Patlayacak gibi hissediyordum. İçimde aşırı duygu yüklemesi vardı sanki.Sakinleşene kadar biraz orada bekledim. Kendimi toparlayıp tuvaletten çıktığımda etrafıma bakındım. Durukan'la karşılaşmak istemiyordum. Bugün sadece işime ne zaman , nerede başlayacağımı öğrenip eve gidecektim.
Berat'a uğrasam iyi olacaktı. Geçen asistanının götürdüğü yere gittim. Kapıyı tıklatıp içeri girdiğimde Berat sevinçli bir sesle " Günaydın. Gelmeyeceksin sandım. Saat on bir oldu." Dediğinde ona gülümsedim. O kadar zaman geçmiş miydi."Geç otur şöyle.
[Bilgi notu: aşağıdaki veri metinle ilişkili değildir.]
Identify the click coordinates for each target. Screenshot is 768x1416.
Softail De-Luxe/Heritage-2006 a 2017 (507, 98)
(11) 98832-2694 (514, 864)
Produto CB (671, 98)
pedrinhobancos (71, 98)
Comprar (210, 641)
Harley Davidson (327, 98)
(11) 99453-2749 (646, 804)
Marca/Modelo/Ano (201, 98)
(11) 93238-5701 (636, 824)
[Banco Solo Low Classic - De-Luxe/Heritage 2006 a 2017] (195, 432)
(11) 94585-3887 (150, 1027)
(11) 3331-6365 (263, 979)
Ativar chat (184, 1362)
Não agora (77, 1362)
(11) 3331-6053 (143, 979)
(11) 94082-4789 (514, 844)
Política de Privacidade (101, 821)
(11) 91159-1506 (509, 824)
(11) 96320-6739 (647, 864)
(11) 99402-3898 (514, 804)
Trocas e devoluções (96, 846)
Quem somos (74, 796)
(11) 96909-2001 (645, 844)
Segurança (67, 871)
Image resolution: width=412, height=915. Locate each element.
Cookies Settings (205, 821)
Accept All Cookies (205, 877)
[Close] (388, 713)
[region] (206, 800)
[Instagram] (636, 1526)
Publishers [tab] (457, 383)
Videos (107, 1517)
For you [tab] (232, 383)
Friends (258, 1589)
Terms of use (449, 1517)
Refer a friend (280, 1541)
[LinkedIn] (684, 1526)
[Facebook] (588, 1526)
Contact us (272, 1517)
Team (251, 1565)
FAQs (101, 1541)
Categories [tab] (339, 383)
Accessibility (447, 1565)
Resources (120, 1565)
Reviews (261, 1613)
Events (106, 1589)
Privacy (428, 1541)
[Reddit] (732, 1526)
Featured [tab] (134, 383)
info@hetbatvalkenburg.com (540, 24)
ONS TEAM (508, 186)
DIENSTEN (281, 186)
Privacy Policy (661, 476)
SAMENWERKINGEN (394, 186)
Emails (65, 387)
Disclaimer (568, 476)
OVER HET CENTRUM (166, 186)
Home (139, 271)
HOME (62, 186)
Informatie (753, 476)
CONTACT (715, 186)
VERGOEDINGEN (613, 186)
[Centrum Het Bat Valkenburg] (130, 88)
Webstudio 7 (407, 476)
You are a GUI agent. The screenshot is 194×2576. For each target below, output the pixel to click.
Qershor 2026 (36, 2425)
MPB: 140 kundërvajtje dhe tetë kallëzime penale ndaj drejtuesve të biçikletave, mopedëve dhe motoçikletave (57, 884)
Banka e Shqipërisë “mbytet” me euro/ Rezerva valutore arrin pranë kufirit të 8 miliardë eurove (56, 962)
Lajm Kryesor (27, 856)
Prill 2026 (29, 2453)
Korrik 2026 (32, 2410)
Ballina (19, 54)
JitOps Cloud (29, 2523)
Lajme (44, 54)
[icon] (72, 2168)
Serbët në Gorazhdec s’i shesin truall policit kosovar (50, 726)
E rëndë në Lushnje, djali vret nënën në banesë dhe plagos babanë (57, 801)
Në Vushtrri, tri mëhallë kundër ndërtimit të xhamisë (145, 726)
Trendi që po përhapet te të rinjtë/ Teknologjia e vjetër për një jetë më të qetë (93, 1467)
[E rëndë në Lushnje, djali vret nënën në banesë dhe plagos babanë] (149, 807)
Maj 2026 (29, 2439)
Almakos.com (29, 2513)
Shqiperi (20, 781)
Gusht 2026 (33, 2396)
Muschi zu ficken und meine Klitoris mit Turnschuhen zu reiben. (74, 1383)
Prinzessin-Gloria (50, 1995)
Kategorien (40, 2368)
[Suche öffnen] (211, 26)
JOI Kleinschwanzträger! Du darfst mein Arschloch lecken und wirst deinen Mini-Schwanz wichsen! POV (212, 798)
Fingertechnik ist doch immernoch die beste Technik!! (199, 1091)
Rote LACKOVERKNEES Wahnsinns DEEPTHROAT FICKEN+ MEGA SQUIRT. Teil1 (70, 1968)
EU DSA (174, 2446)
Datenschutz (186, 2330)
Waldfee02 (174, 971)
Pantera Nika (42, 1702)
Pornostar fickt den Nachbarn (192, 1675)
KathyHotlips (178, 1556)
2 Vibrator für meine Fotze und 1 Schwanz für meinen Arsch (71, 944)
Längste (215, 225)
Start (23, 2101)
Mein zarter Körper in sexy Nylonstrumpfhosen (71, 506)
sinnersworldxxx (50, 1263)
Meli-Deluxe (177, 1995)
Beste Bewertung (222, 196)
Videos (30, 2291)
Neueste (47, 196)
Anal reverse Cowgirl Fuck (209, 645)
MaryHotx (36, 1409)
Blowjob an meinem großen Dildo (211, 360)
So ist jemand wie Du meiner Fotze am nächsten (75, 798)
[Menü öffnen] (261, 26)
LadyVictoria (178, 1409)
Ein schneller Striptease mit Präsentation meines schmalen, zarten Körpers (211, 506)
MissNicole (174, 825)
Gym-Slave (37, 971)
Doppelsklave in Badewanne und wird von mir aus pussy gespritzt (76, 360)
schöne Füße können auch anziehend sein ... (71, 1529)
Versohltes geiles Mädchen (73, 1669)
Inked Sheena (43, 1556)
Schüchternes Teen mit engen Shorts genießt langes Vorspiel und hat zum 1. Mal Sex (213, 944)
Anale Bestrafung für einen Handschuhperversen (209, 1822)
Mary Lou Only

Eşim zaten bugün beni görmeye gelecekti. Şuan iki kat sevinçliyim. Senide görecek." O konuşurken aklımı ona veremiyordum.
" Nisa bir sorun mu var bugün dalgın gibisin?" Berat'ın yüzüne bakıp " Efendim?" Dedim bir anda. Berat yanıma yaklaşıp " Hala hasta mısın? Keşke gelmesydin. Önemli değil demiştin ama..." Onun sözünü bitirmesine izin vermeden " Yok sadece nerede çalışacağım hakkında ve kaçta başlayacağım konusunda soru sormaya geldim." Dedim kendimi toparlayarak.
Berat anlıyormuşçasına kafasını salladı. " Daha elime bir bilgi ulaşmadı. Hangi bölümde çalışacağını bilmiyorum. Ama iyi bir yerde çalışacağını düşünüyorum. Endişelenmene gerek yok." O sözünü bitirince devam ettim. " O zaman bugünlük erken ayrılsam sorun olmaz değil mi?" Berat bunu istemiyormuş gibi yüzünü buruşturdu.